== INPUT ROWS

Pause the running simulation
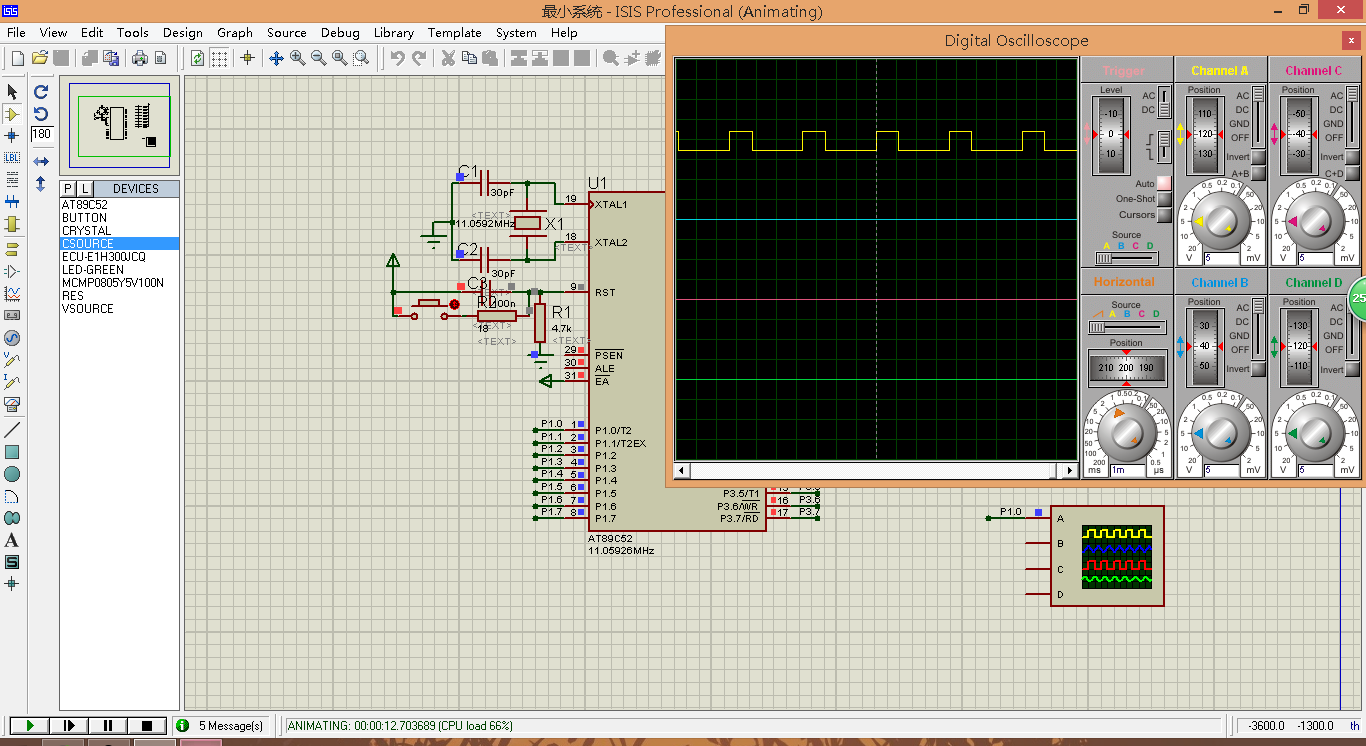Screen dimensions: 1366x746 [x=108, y=725]
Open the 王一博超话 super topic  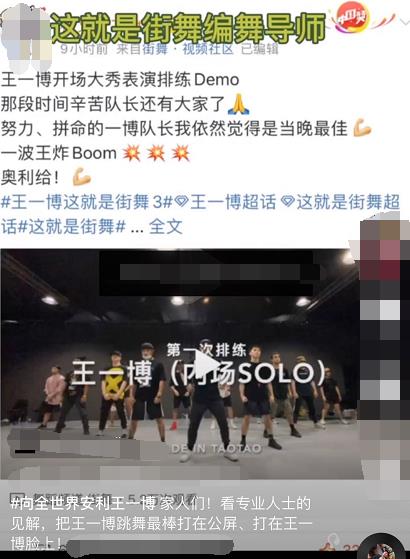[233, 202]

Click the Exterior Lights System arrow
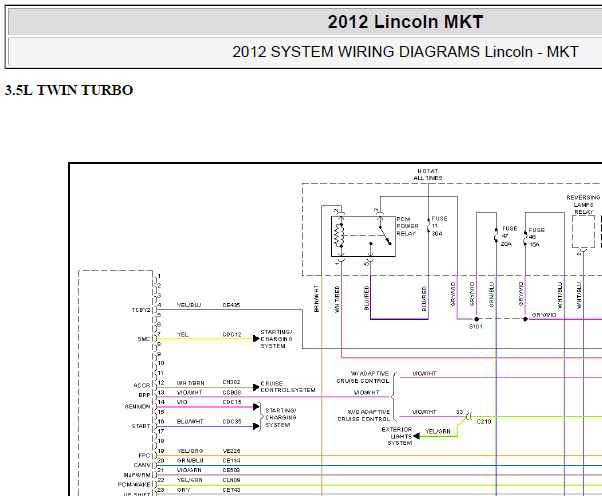416,436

====

- SET EXERCISE: Which lines in the rows above contain the word "Exterior"? Pull out each of those lines in full, treating uppercase and lowercase as different.

- SOLVED PROBLEM:
Click the Exterior Lights System arrow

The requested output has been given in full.